10 thoughts on “Final on the Local Housing Assessment report

  1. There is a lot to unpack here. The worst part to me is that they use “Pre-tax” dollars to determine poverty level. Imagine how high the povery level would be if they used the post-tax dollars people actually have to live on.

  2. Interesting but I not sure why any of it matters? Rivian just laid off 800 salaried workers and just laid off 100 production workers. Given their sales, inefficiency, stock decline and soon-to-be desperate financial situation the entire 3rd Shift will be next to be laid off. That should knock some money off the housing prices and empty out ________ number properties as the U-Hauls leave town. So if you are thinking about selling your home… do it now before the Rivian ship-of-fools slips beneath the waves of history. Just an FYI: Supply to auto worker ratio is normally pegged at 5 -1. So when you lay off an auto worker you also layoff 5 supplier jobs. We will soon have plenty of housing that will certainly be cheaper than it is now. See their current stock price that recently started a massive decline and resulted in Amazon’s investment losing nearly 1 billion dollars.

  3. Have anyone driven by Heyworth lately, on the east side of Heyworth between town and highway 51, 32 identical small separate homes have been built., Word has it that these homes are all section 8 homes. Don’t have any idea who the builder is.

  4. I new apartment development is going in on Raab Rd by the trail. Another new apartment development is going in on Market St. across from Wal-Mart. Yesterday I found out a new development of apartments, condos, duplexes, etc is going in on Hovey by Parkside; Dr Krueger’s old property. Plus building is going in on in other areas like Ft Jesse & Airport Rd. and Beech & Towanda, plus other areas. Sure seems like a heck of a lot of living quarters to me. Where’s the shortage?

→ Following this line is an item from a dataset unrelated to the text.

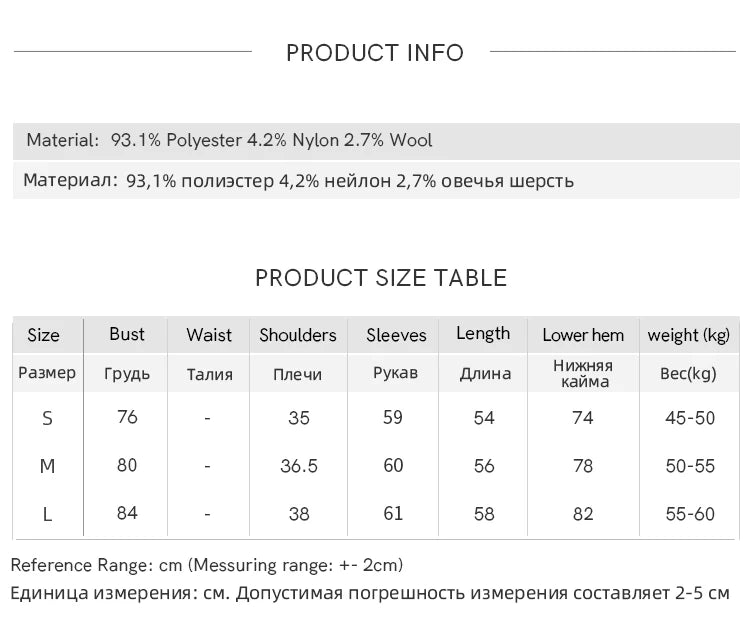Viewport: 750px width, 630px height.
Task: Click the Lower hem column header
Action: point(583,335)
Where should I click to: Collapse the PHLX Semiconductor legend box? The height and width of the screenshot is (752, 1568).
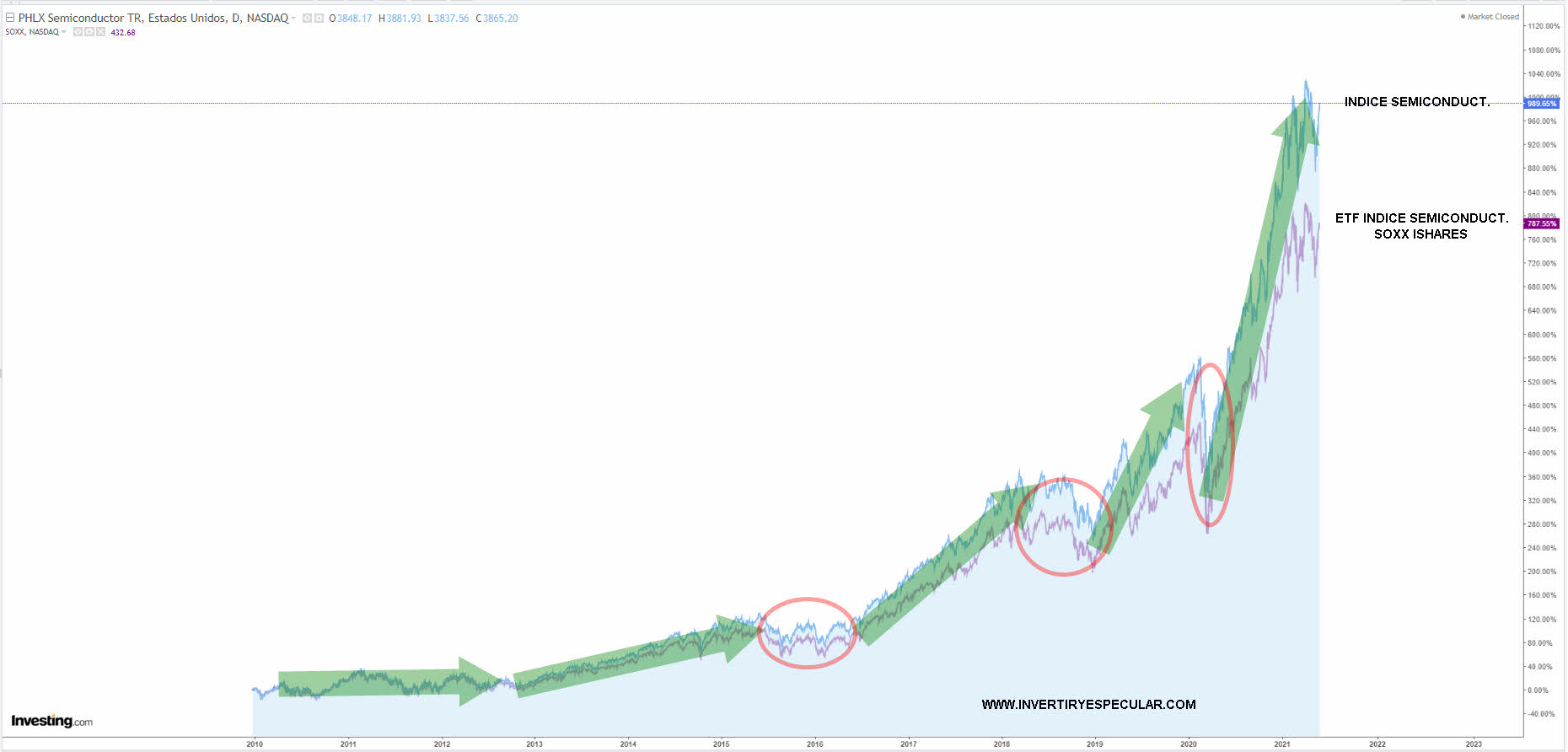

  5. So I just saw an article on WGLT that said at the end of April Rivian is going to halt production during their 3rd shift. They say they are going to offer transfers to the workers to the two other shifts. Does anyone believe that this will actually happen? You have your production running on the two other shifts and the jobs to run these shifts have people to do them. So what do the extra people from an entire shift do? Help the people do the jobs that they already do? No, as they get close to this they are going to announce…. well all you 3rd shift folks are going to go on “temporary” layoff. Well then the temporary layoff will become a permanent layoff. By then they will be laying off the 2nd Shift. I am guessing they don’t want to announce an entire shift layoff right now with their stock already headed into the financial basement.

    1. Don’t try talking sense and reality to anyone backing this albatross. Besides, the liberal leadership in BN, Illinois, and the feds will dump as much taxpayer money into Rivian for as long as possible to keep their green savior above water. Until you have as many charging stations as gas stations and grossly lower the price of purchase, part replacement and repairs, all electric isn’t reasonable for a mass market, which they need to survive whether they want to admit it or not. Other fuels are already being developed, like hydrogen, that will be just as clean or cleaner and cheaper in all phases. Rivian and companies like them are akin to Solyndra. Scaringe tabbed BN because he knew suckers when he saw them.

  6. No wonder poverty levels are higher. Between BLONO,McLean county and state of Illinois taxes those alone would drive up poverty. Then there’s inflation courtesy of Biden no wonder the poverty level is high.